Arts / Faith and Humanities

The Place Called Skull

Written by Rob Deltete

April 4, 2014

looking upwards at the entrance to the Administration building and colorful fall trees

Father O'Malley's book chronicles atrocities inflicted upon Catholic priests during the Holocaust.

William O'Malley, S.J., faculty member in Matteo Ricci College, has written many books, including The Place Called Skull. A Novel . (Dog Ear Publishing, 2012). Following is a review of the book by Philosophy Professor Rob Deltete.  

The title of this book is a reference to the place-often translated as Golgotha or Calvary-just outside of Jerusalem where Jesus was crucified and died (see Luke 23: 33-34). In Fr. Willliam O'Malley's telling, it also refers to a place where 2,700 Catholic priests were interned in the Nazi concentration camp at Dachau during the Second World War, where they were "crucified," and where half of them died because they would not renounce their faith-even though many of them might have been released if they had.
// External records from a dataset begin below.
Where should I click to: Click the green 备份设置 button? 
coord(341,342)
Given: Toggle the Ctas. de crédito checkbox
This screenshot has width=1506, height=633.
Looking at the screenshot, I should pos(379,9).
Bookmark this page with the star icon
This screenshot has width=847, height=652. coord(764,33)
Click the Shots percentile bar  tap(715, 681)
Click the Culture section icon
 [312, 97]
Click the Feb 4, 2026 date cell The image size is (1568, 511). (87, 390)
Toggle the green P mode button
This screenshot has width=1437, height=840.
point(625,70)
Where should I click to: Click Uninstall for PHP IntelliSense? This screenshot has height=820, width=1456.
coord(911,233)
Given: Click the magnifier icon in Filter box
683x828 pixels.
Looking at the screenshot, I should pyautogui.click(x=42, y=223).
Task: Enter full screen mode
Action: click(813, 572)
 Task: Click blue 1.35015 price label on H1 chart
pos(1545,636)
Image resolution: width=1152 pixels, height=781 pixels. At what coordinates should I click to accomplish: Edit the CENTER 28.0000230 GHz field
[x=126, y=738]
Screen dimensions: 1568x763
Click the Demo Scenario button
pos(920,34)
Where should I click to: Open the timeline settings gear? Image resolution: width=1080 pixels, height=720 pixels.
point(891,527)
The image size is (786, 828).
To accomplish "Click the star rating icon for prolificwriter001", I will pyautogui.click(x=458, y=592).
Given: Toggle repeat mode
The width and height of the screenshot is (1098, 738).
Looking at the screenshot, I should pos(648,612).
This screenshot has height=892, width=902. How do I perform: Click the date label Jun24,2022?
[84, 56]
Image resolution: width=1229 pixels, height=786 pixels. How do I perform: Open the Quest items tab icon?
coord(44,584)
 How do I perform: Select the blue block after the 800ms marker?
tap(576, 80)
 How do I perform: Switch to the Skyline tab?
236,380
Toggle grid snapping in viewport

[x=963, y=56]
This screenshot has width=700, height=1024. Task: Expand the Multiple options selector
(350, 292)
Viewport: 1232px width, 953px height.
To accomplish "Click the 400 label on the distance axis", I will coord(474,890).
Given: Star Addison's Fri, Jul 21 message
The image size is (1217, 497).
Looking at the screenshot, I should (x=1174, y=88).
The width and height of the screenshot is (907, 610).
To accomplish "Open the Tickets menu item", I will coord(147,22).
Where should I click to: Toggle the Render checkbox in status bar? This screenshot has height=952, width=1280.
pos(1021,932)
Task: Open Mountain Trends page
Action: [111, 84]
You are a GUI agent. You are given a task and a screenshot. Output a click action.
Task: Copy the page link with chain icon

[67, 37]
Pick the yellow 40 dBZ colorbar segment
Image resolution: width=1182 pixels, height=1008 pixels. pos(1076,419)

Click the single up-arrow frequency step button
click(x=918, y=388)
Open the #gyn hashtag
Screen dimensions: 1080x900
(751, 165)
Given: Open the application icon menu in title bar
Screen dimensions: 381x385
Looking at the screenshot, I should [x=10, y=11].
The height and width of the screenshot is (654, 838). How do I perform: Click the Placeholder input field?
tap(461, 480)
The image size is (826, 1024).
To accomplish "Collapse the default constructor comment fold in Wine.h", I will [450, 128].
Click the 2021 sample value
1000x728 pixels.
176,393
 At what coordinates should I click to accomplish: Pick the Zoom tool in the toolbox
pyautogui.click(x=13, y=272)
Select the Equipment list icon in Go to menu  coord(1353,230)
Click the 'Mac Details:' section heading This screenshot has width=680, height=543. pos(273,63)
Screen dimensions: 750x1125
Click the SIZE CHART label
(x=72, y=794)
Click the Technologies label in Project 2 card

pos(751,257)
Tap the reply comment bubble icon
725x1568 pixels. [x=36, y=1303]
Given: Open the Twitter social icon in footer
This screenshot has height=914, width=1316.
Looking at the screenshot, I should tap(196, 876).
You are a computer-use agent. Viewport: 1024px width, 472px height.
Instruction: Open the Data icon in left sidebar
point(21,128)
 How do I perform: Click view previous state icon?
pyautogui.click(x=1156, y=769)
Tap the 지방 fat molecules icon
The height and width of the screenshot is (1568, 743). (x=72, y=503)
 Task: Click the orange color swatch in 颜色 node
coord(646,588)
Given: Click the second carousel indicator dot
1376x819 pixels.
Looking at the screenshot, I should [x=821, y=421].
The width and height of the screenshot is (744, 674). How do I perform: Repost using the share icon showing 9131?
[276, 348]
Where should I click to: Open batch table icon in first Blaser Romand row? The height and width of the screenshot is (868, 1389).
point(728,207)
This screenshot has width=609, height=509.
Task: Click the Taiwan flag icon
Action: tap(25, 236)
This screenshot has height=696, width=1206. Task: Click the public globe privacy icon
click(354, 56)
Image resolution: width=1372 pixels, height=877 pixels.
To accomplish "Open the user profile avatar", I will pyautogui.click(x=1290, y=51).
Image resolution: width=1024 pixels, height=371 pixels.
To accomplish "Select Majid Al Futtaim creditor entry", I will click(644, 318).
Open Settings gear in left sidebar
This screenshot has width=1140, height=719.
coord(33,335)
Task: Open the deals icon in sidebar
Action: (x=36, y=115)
Fr. Bill has a hugely powerful story to tell in his book. The Place Called Skull  is billed on its cover as a novel, but it's an historical novel in the sense that what he has people doing is true of some real people during the times he describes, even if it's not always true of his "conflated" characters (236). As such, it blurs the line (intentionally) between novel and documentary. The protagonist is a young German named Paul Reiser-tall, athletic, blond-haired, good looking: a quintessential Aryan. Reiser is a German patriot with aristocratic relatives, but he's not a Nazi.  In addition, he's a Catholic-both of which land him into trouble as the Nazis seize power in 1933. The first third of the book traces Paul's work with Catholic youth organizations in Germany and his growing opposition to National Socialism, as he came to see that to make a difference he had to enter the seminary and become a priest (62). In 1939, only months before his ordination, he is diagnosed with tuberculosis and spends time in a sanatorium to recover, where his anti-Nazi sentiments are revealed to the Gestapo by another patient (Prologue, 77, 98). After a perfunctory trial, in which he is sentenced to five years of penal labor (82), Paul is shipped off to a concentration camp in Sachsenhausen.

This is when his trials-physical, mental, emotional, spiritual-really begin, and when, for me, the book really begins. Sachsenhausen was an ugly place. Paul was confined there for several months, along with many other German priests, until early in 1940 when they were all transferred to Dachau. The Nazi plan, apparently, was to collect all German priests, and eventually all European priests, in one location and to isolate them, so that they could not "infect" other inmates by ministering to them and bolstering their faith and courage. As a result, they were left to minister one another, which they did as an expression of their calling and in order to survive.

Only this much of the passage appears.